Tourism is a crucial industry for the European economy and job market – in 2016 Travel & Tourism contributed overall with 10.2% of GDP and 24 million jobs to the EU economy. The European Union, with approximately 500 million international tourist arrivals in 2016, remains the world’s number one destination. Nonetheless, there are many challenges to be addressed if Europe intends to stay on top. These were discussed during “European Tourism Day”, in which colleagues from TUI Group Corporate Office EU participated on 28th November in Brussels.
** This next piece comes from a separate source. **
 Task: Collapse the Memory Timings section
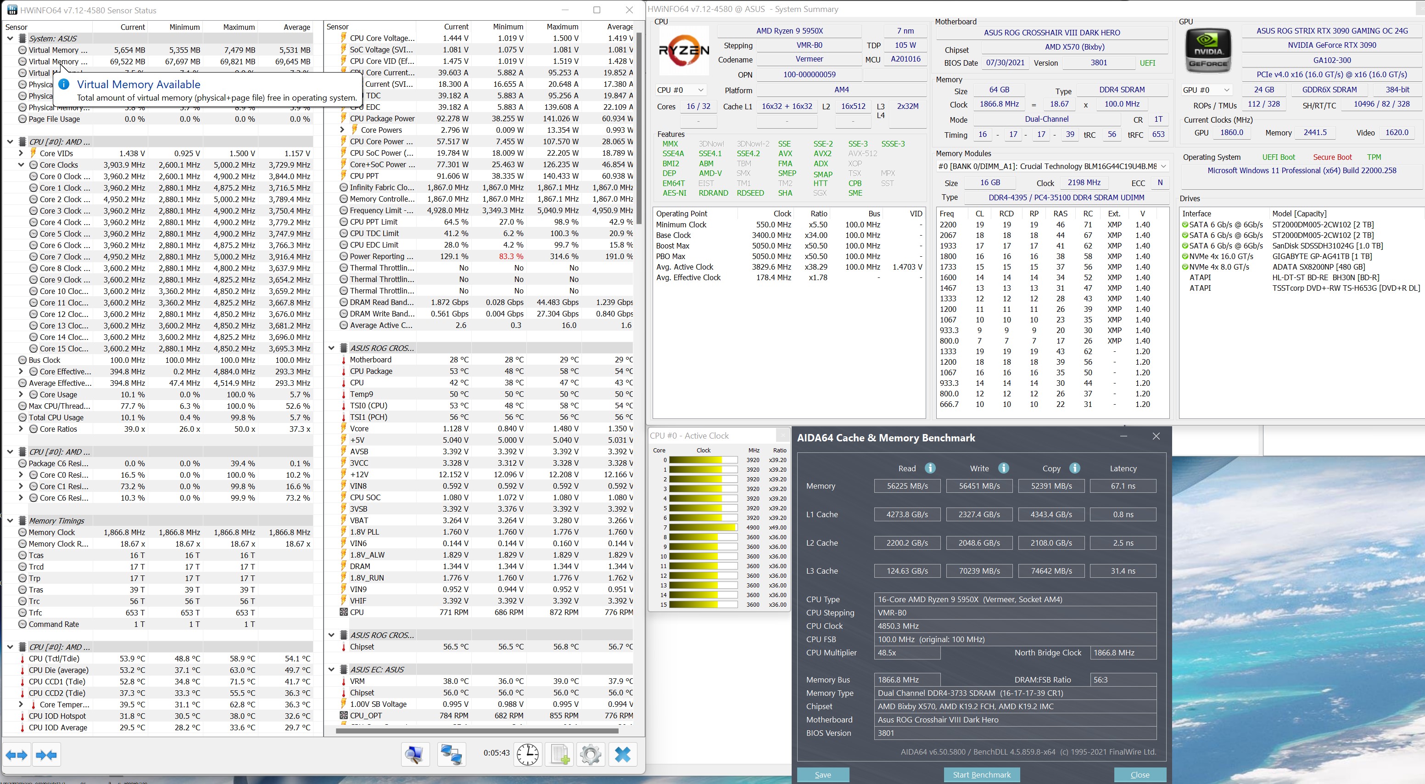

The high-profile event is organized annually by the European Commission and it is attended by various stakeholders from the industry ranging from legislators, tourism boards and vital tourist regions delegates to representatives of the private sector and NGOs. The theme of the 2017 edition was “The future of EU Tourism”.
How to spur growth?
Despite being the most attractive destination worldwide, the EU is lagging behind the rest of the world in terms of average tourism industry growth rate. Participants agreed that in order to spur growth in the sector emphasis should be put on the following areas:
- Investment in tourism infrastructure,
- new technologies and digitalisation,
- adjusting current offerings to the fast changing consumer needs,
- enhancing skills and competences of tourism professionals,
- working on a more coherent strategy for EU tourism, which would attract more international visitors.
More political recognition for the tourism sector
There were also calls for more decisive political action. Mr Istvan Ujhelyi, MEP, who is chairing the European Parliament Tourism Task Force, asked for the establishment of an independent committee responsible solely for tourism. He observed that although the tourism sector is the key driver for the EU’s economy, it is being somehow neglected. The statement was supported by other participants, who agreed that the European Commission should step up its efforts and dedicate more resources towards the sector.
In focus: EU-China Tourism year
Elzbieta Bienkowska, European Commissioner for Internal Market, Industry, Entrepreneurship and SMEs reinforced the promise of putting more focus on the tourism industry and giving it more recognition as one of the most important branches of the EU economy. She also reminded participants that 2018 is going to be the EU-China Tourism year. The series of events will focus on enhancing economic cooperation between the EU and China, promoting lesser-known destinations and improving travel experience. TUI, with its presence in China and its 2022 growth strategy focusing on new source markets will definitely remain an active participant in these discussions. TUI also supports the European Commission’s ambition to devote more resources to tourism and to highlight its important role for economic growth.